▶ _WHAT IS REQUIRED_
Return the data that follows exactly as it appears. Pictures do not belong in the copy.

Data items:
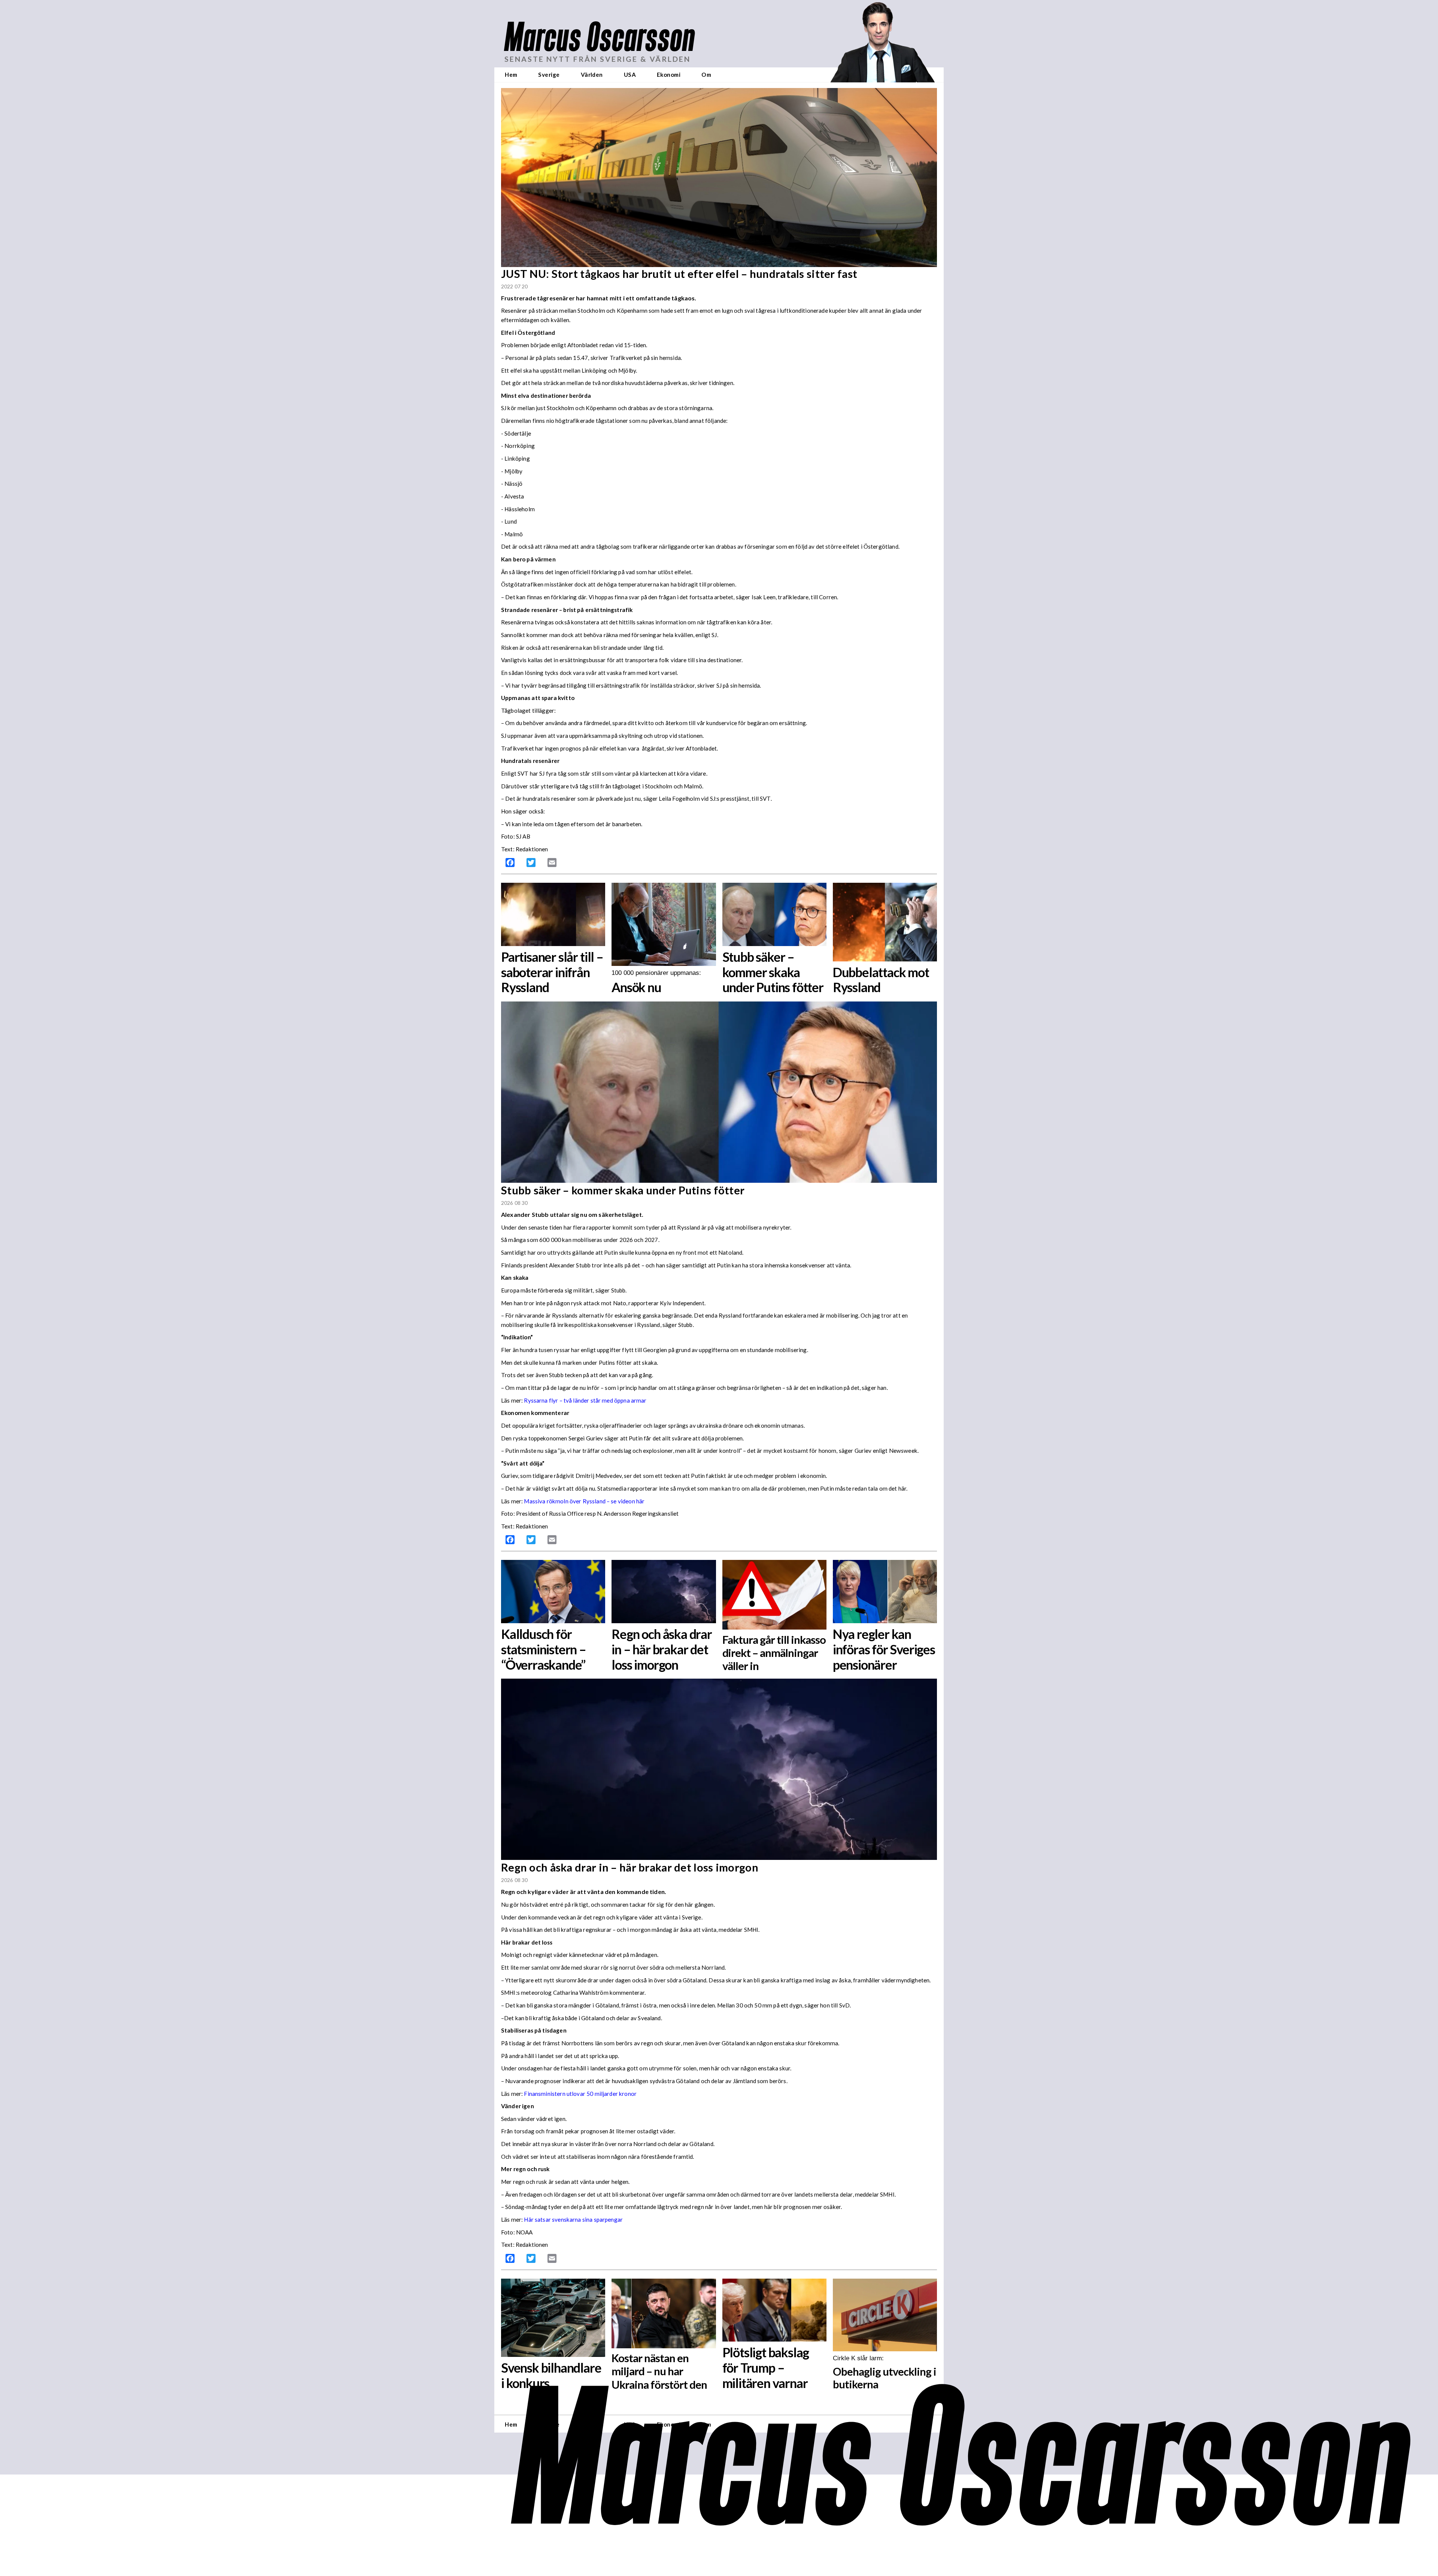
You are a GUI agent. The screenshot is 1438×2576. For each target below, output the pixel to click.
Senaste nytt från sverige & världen (597, 59)
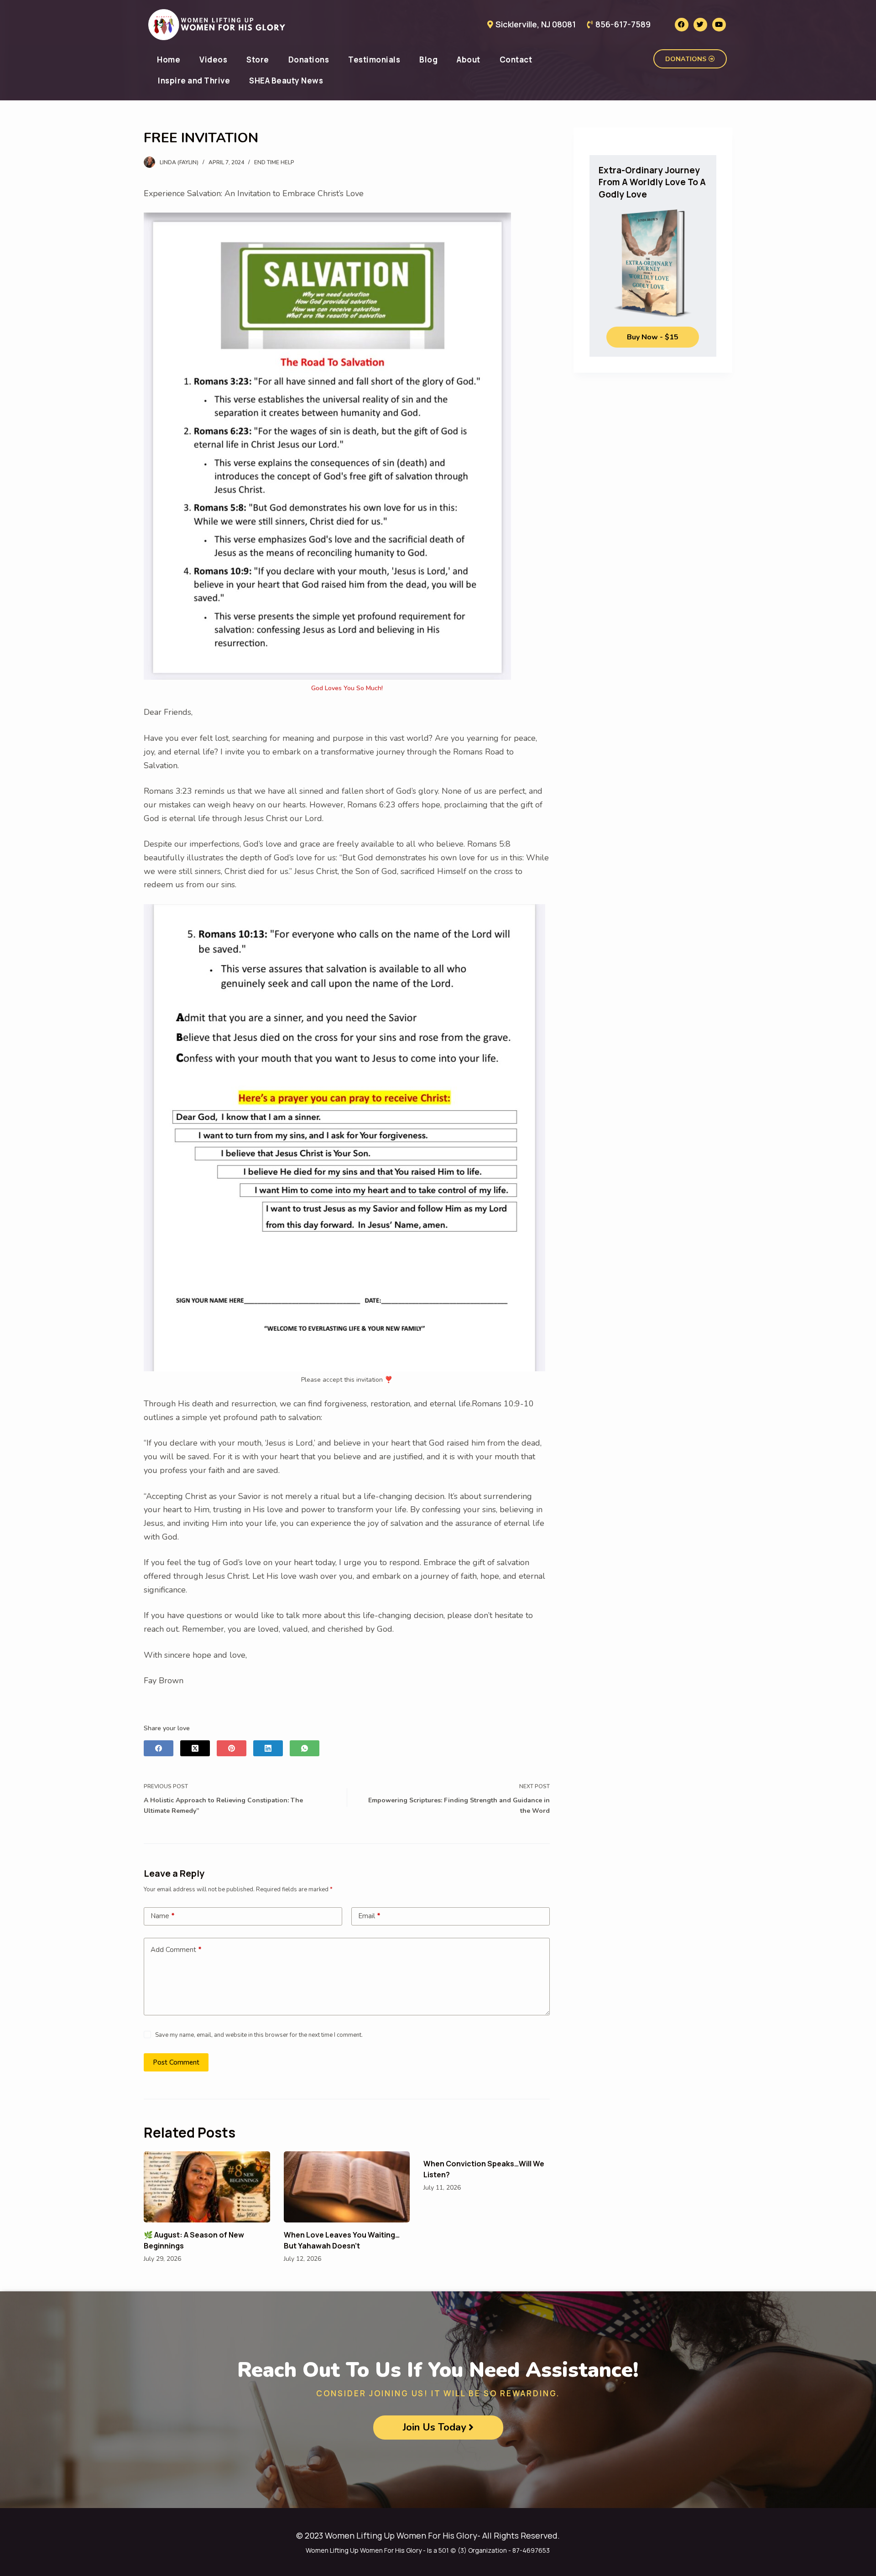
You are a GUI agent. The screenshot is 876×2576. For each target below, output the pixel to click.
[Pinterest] (231, 1748)
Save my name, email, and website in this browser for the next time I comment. (259, 2035)
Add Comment (176, 1949)
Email (369, 1915)
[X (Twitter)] (195, 1748)
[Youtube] (719, 24)
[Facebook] (681, 24)
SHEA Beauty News (286, 80)
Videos (213, 59)
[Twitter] (700, 24)
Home (168, 59)
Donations (308, 59)
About (468, 59)
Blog (428, 59)
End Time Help (274, 162)
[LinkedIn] (268, 1748)
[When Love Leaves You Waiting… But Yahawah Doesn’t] (347, 2186)
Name (163, 1915)
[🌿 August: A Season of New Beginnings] (207, 2186)
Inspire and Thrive (194, 80)
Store (257, 59)
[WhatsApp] (304, 1748)
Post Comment (176, 2062)
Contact (516, 59)
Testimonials (374, 59)
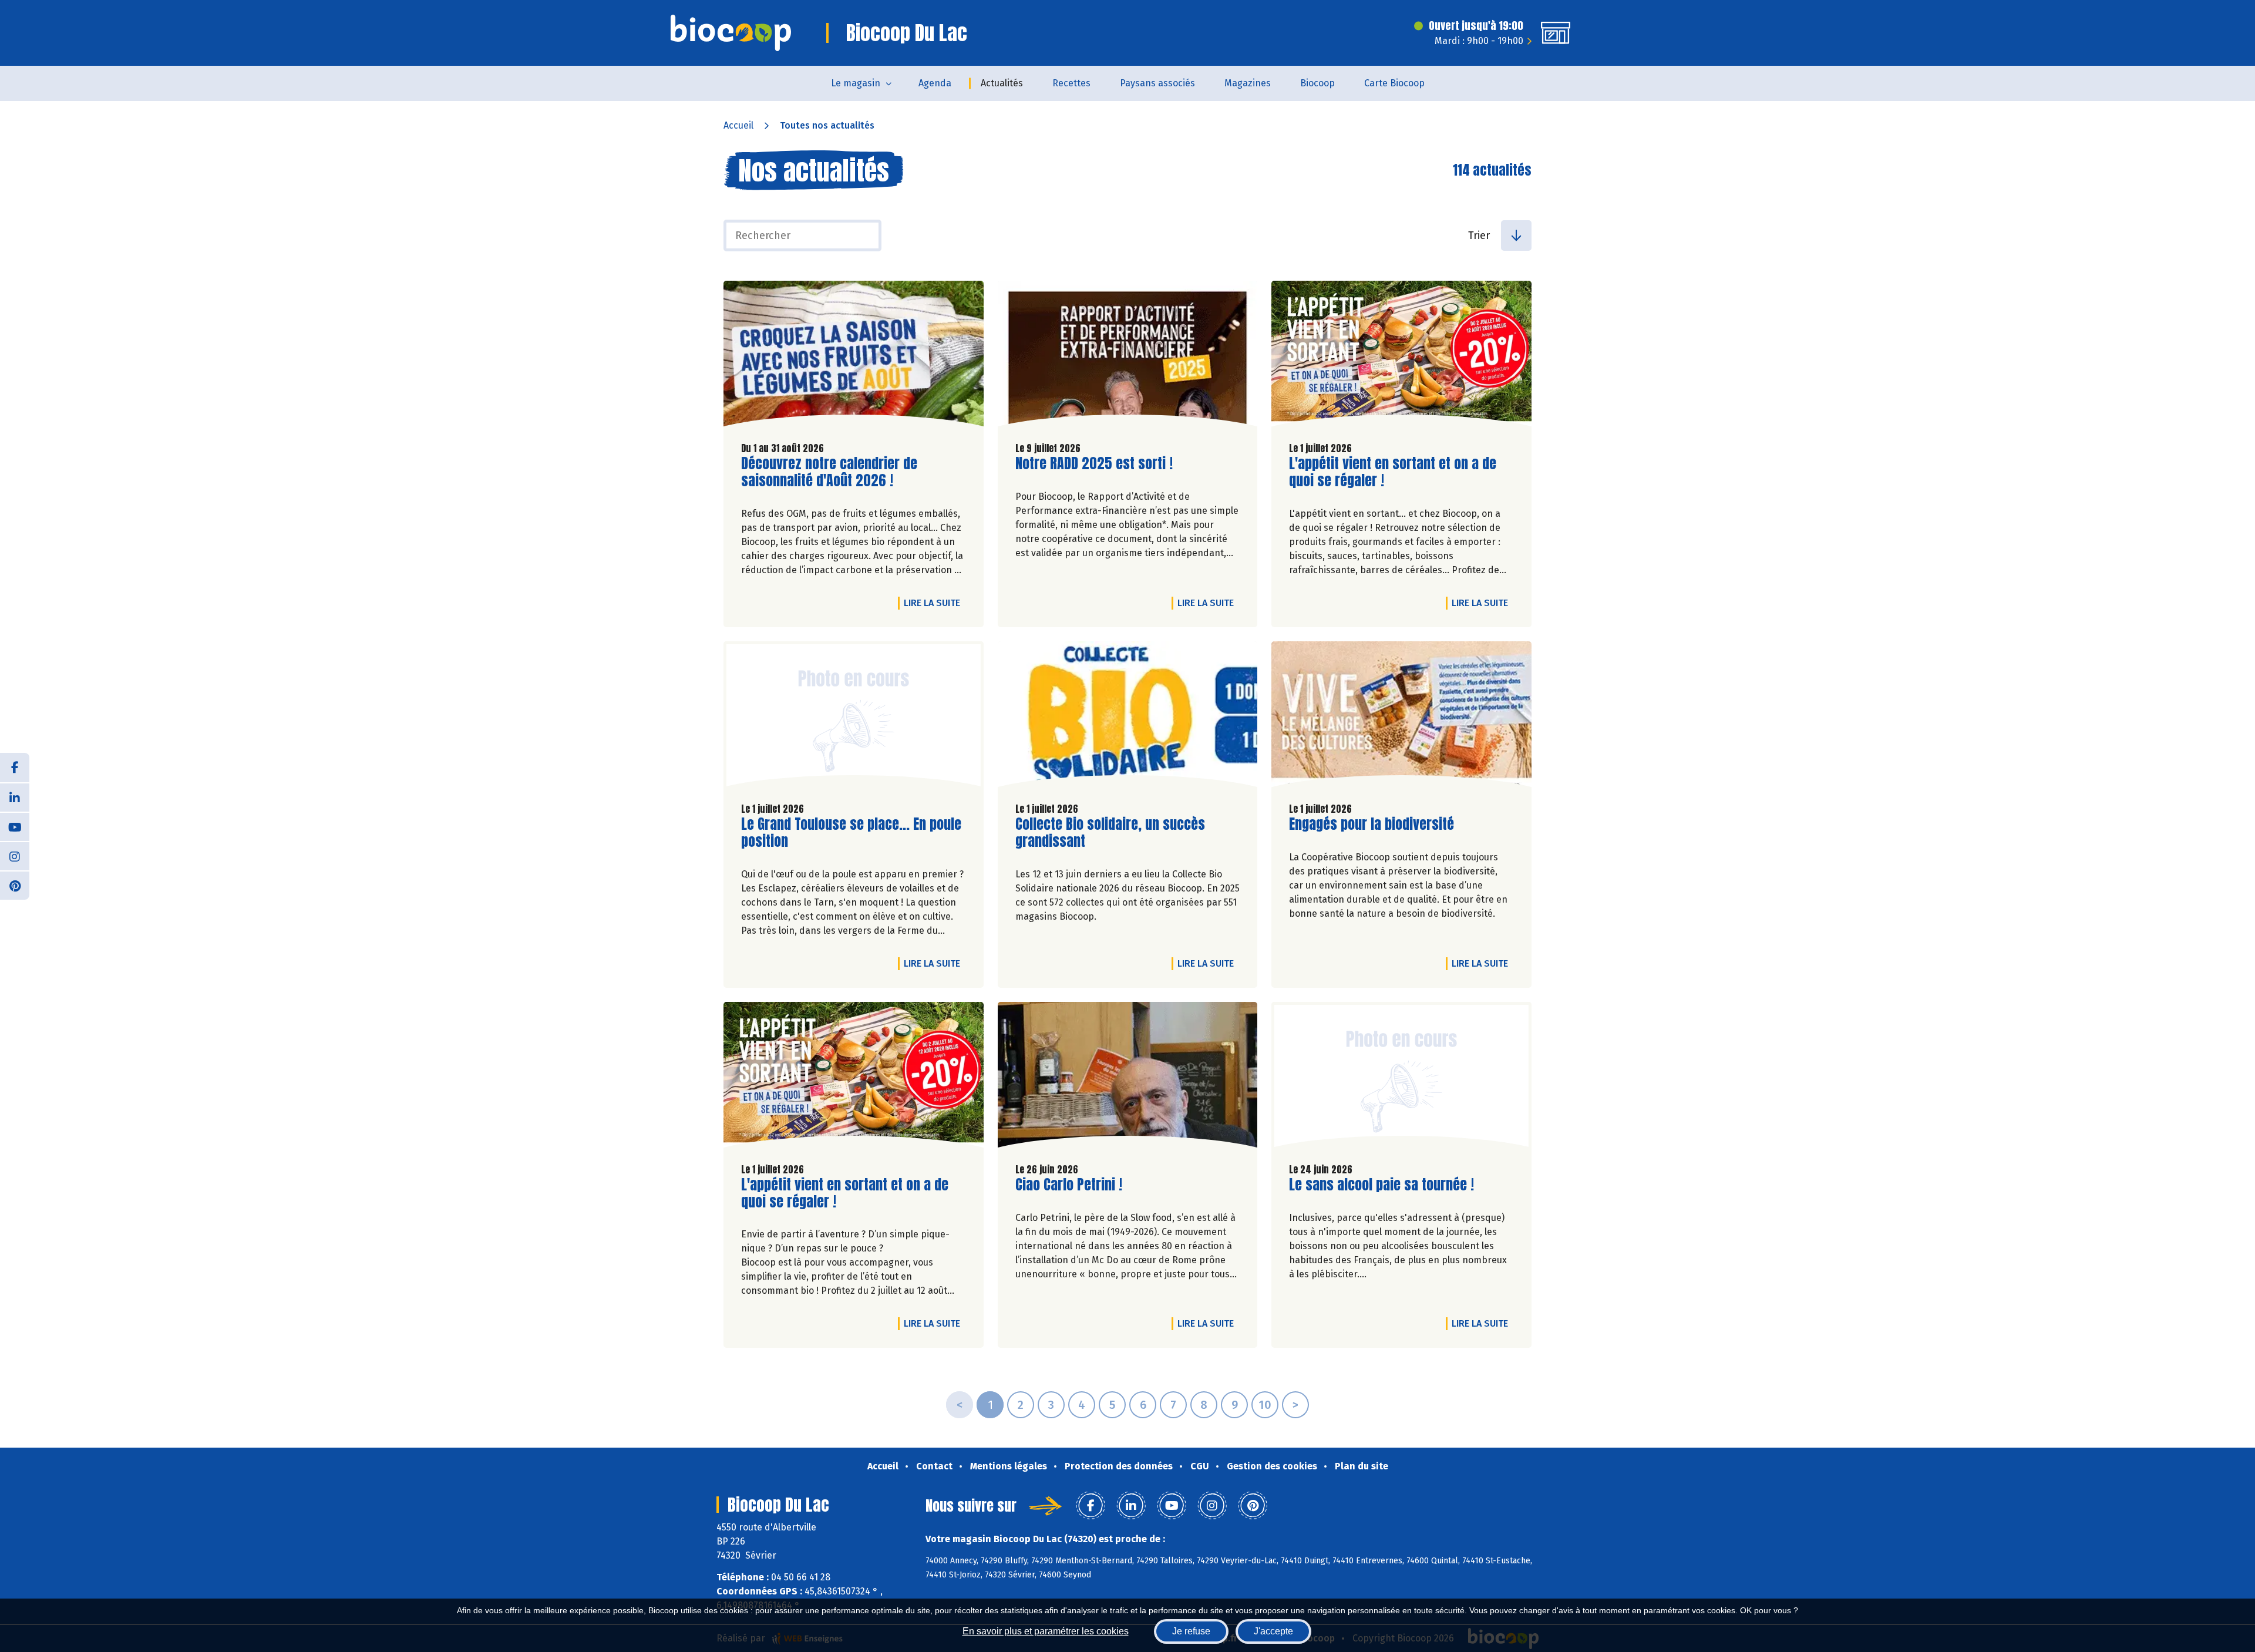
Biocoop (1317, 83)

▶ _FINISHED EXERCISE_
You are a GUI agent. The screenshot is 1438×2576. For each target below, output the pixel to click.
Senaste nytt från sverige & världen (597, 59)
You are a GUI agent. The screenshot is 876×2576. For each target below, output the pixel to click.
[Pinterest] (231, 1748)
Save my name, email, and website in this browser for the next time I comment. (259, 2035)
Add Comment (176, 1949)
Email (369, 1915)
[X (Twitter)] (195, 1748)
[Youtube] (719, 24)
[Facebook] (681, 24)
SHEA Beauty News (286, 80)
Videos (213, 59)
[Twitter] (700, 24)
Home (168, 59)
Donations (308, 59)
About (468, 59)
Blog (428, 59)
End Time Help (274, 162)
[LinkedIn] (268, 1748)
[When Love Leaves You Waiting… But Yahawah Doesn’t] (347, 2186)
Name (163, 1915)
[🌿 August: A Season of New Beginnings] (207, 2186)
Inspire and Thrive (194, 80)
Store (257, 59)
[WhatsApp] (304, 1748)
Post Comment (176, 2062)
Contact (516, 59)
Testimonials (374, 59)
Biocoop (1317, 83)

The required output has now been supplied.